Magnesium prophylaxis for arrhythmias after cardiac surgery: a meta-analysis of randomized controlled trials

BACKGROUND: Magnesium supplementation may reduce the incidence of arrhythmias, which often occur after cardiac surgery; however, recent findings of the effectiveness of magnesium prophylaxis have yielded discrepant results. METHODS: We searched electronic databases for randomized controlled trials of magnesium for the prevention of arrhythmias after cardiac surgery. The primary outcomes comprised the incidence of supraventricular and ventricular arrhythmias, and the secondary outcomes comprised serum magnesium concentration, length of hospital stay, myocardial infarction, and mortality. Effect sizes were estimated using a random-effects model. RESULTS: Seventeen trials (n=2069 patients) met the inclusion criteria. Pooled serum magnesium concentration at 24 hours after surgery in the treatment group was significantly higher than that in the control group (weighted mean difference=0.45 mmol/L [1.1 mg/dL]; 95% confidence interval [CI]: 0.30 to 0.59 mmol/L [0.7 to 1.4 mg/dL]; P <0.001). Magnesium supplementation reduced the risk of supraventricular arrhythmias (relative risk [RR]=0.77; 95% CI: 0.63 to 0.93; P=0.002) and ventricular arrhythmias (RR = 0.52; 95% CI: 0.31 to 0.87; P <0.0001), but had no effect on the length of hospital stay (weighted mean difference=-0.28 days; 95% CI: -0.70 to 1.27 days; P=0.48), the incidence of perioperative myocardial infarction (RR=1.03; 95% CI: 0.52 to 2.05; P = 0.99), or mortality (RR=0.97; 95% CI: 0.43 to 2.20; P=0.94).
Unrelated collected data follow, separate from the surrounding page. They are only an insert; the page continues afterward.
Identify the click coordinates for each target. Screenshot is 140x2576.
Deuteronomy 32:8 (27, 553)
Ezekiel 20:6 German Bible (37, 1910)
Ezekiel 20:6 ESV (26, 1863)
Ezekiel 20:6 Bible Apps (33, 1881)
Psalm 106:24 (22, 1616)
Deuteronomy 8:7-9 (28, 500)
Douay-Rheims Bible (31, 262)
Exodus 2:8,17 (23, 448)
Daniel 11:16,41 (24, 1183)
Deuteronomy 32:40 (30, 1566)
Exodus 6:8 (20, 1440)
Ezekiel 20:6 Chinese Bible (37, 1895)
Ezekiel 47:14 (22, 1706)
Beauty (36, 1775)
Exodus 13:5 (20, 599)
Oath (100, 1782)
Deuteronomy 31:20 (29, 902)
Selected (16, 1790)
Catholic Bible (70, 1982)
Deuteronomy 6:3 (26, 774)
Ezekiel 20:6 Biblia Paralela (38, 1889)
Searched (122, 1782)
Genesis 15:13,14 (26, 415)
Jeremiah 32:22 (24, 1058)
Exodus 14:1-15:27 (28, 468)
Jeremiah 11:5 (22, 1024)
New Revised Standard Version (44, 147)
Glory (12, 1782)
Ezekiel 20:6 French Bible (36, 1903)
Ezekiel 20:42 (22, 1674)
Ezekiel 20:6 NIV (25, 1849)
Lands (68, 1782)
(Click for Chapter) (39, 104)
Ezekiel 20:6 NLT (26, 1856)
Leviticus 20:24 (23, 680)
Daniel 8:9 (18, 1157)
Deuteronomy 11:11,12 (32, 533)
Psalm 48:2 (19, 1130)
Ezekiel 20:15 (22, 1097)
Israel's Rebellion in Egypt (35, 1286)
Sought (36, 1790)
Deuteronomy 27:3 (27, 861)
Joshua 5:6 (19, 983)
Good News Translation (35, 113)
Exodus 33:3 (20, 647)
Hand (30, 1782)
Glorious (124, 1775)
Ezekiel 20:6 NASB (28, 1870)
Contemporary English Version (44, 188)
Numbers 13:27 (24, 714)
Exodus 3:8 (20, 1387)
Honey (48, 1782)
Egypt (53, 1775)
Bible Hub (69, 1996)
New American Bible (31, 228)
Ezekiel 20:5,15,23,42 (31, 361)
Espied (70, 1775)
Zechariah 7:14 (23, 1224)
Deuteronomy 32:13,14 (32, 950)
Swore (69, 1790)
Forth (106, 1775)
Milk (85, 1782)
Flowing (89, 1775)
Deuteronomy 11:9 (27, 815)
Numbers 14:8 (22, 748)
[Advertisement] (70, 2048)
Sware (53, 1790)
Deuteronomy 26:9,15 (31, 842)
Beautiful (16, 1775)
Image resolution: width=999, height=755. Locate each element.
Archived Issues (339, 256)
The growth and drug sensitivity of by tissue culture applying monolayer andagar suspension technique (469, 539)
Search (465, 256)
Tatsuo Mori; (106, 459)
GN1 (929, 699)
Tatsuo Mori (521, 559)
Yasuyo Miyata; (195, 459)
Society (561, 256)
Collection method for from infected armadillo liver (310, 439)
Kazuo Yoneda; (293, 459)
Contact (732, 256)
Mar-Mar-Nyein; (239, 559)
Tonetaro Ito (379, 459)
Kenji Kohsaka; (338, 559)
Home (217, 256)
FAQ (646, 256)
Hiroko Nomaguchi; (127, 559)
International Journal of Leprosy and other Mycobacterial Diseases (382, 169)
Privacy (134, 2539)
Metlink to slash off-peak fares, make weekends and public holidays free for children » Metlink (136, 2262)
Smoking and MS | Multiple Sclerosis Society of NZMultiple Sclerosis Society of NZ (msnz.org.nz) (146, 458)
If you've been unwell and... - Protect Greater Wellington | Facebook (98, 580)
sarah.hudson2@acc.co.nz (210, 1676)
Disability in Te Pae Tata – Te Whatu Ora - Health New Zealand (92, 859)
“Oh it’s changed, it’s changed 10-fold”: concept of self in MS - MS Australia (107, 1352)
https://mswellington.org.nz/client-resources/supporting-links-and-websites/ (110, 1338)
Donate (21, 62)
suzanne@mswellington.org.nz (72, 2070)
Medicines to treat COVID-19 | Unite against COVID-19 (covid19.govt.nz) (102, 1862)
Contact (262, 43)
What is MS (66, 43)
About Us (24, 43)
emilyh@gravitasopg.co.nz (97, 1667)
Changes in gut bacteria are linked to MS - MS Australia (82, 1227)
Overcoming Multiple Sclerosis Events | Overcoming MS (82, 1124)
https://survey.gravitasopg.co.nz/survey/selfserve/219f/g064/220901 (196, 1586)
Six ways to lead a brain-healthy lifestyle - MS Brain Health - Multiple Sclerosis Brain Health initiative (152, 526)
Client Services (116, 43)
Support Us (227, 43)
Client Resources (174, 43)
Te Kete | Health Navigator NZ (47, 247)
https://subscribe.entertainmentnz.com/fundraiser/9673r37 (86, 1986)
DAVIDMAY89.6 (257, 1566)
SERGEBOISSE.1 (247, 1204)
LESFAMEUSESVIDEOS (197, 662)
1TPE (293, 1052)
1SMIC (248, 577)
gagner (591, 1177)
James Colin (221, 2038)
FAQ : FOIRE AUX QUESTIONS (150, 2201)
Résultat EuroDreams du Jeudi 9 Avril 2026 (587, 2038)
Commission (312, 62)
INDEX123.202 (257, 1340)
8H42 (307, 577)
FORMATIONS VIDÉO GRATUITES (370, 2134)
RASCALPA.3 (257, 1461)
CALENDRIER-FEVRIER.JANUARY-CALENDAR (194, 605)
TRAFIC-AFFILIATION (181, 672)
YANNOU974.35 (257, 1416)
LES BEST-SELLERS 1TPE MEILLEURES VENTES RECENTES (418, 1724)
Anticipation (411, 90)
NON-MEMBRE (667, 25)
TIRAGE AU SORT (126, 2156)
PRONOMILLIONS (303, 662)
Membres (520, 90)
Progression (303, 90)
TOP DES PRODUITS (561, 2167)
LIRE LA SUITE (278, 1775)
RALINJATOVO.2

CONCLUSION: Administration of prophylactic magnesium reduced the risk of supraventricular arrhythmias after cardiac surgery by 23% (atrial fibrillation by 29%) and of ventricular arrhythmias by 48%. Supplementation had no notable benefit with respect to length of hospitalization, incidence of myocardial infarction, or mortality.